TASK PROMPT >> Extend the entry on the anthropology book Pretty Modern below, picking up right after its final sentence.

SELECTED TEXT >>
Pretty Modern
- Author: Alexander Edmonds
- Language: English
- Publisher: Duke University Press
- Publication date: December 2010
- Publication place: Brazil
- Awards: Winner, 2013 Eileen Basker Memorial Prize, presented by the Society for Medical Anthropology Honorable Mention, 2011 Sharon Stephens Book Prize, presented by the American Ethnological Association Honorable Mention, 2012 Roberto Reis Award, presented by BRASA Winner, Diana Forsythe Prize from the Society for the Anthropology of Work section, American Anthropological Association
- ISBN: 9786613251879

= Pretty Modern =

2010 anthropology book

Pretty Modern: Beauty, Sex, and Plastic Surgery in Brazil is a book by anthropologist Alexander Edmonds published by Duke University Press in 2010. Edmonds examines plastic surgery as a social domain and uses it to explore the social, medical and psychological landscape and conflicts in modern-day Brazil. In this book, he seeks to answer the question "how did plastic surgery—a practice often associated with body hatred and alienation—take root in this city known for its glorious embrace of sensuality and pleasure?” He examine what constitutes a perfect Brazilian body and how the social and racial dynamic of Brazil affect this.

ENTRIES PROVIDED >>
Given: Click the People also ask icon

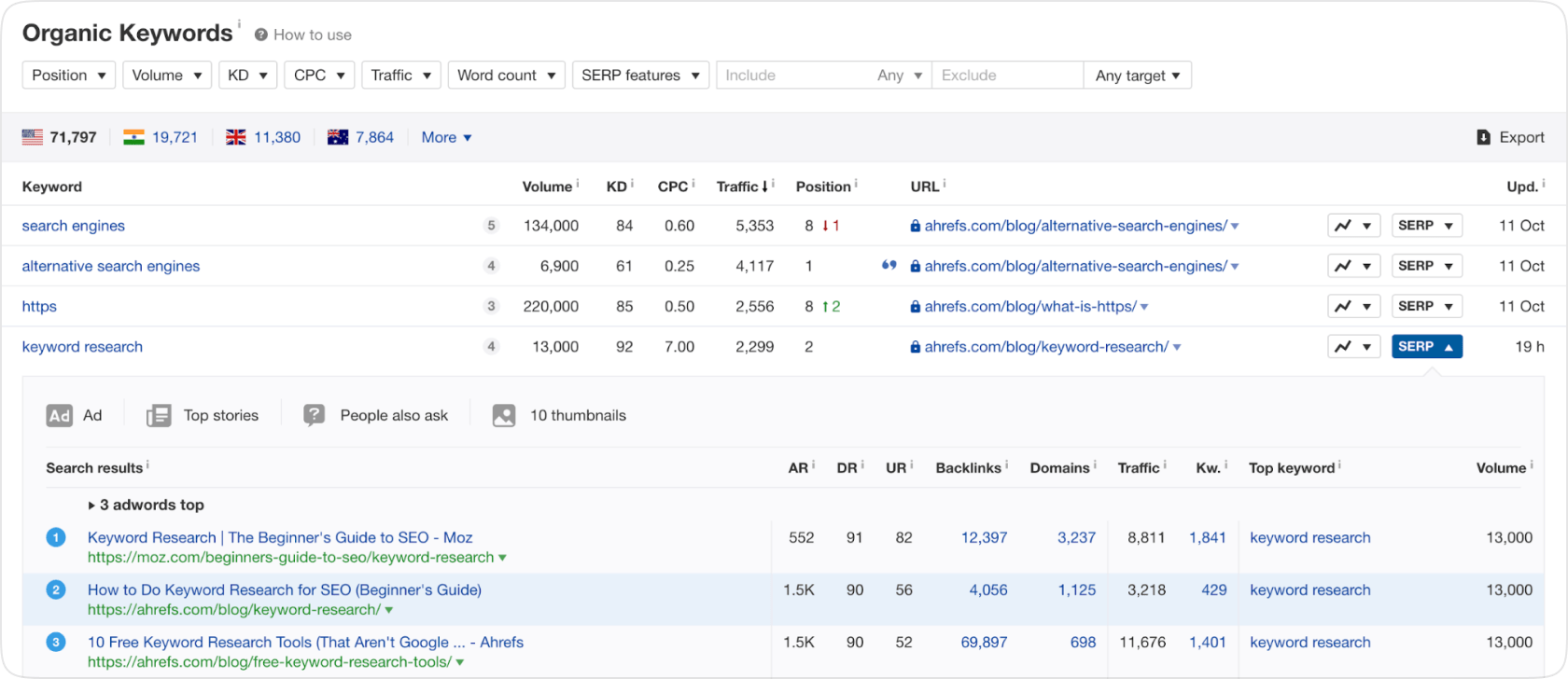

---

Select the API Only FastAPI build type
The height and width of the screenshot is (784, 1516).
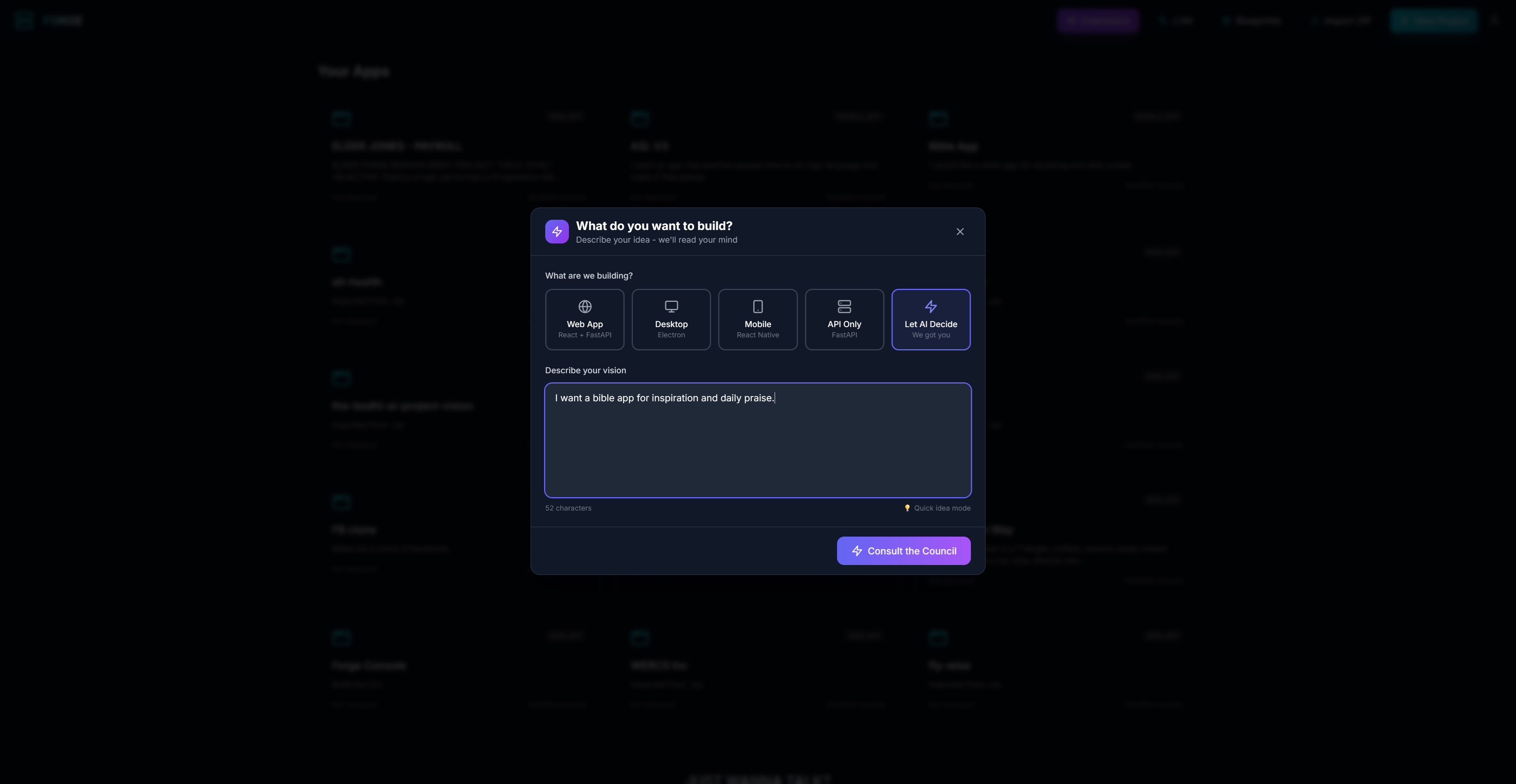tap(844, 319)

RESULT OF THE TASK >>
== Synopsis ==
The book contains three main sections, each addressing a particular aspect of plastic surgery culture in Brazil. Edmonds uses mainly interviews and observations of procedures as well as academic theories and publications. He interviews an array of people from various socio-economic backgrounds.

=== Part One: The Self-Esteem in Each Ego Awakens ===
This section of the book examines the roles of medicine and psychology in defining physical defects as an illness. It focuses on the career and philosophy of Dr. Ivo Pitanguy and his idea that everyone has "the right to beauty" and how the lines between what constitutes reconstructive and aesthetic surgery are blurred. He is an advocate for free cosmetic surgery in public hospitals and affordability and believes in the therapeutic rational and mental treatment of plastic surgery for mental suffering.

=== Part Two: Beautiful People ===
This part of the book addresses race in relation to beauty standards in Brazil. He examines how the idea of a racial democracy and mestiçagem (rainbow of colors) allows racism to be ignored in Brazilian culture. He explores how the ideal Brazilian body as a mixture of both black and white features but he also explores how this standard still perpetuates racism.

=== Part Three: Engineering the Erotic ===
This section explores gender and sexuality in relation to cosmetic surgery. He uses socio-biological theories to examine society's preference for youthful features. The widely held belief, by both surgeons and patients alike, that a maternal body being unattractive is addressed.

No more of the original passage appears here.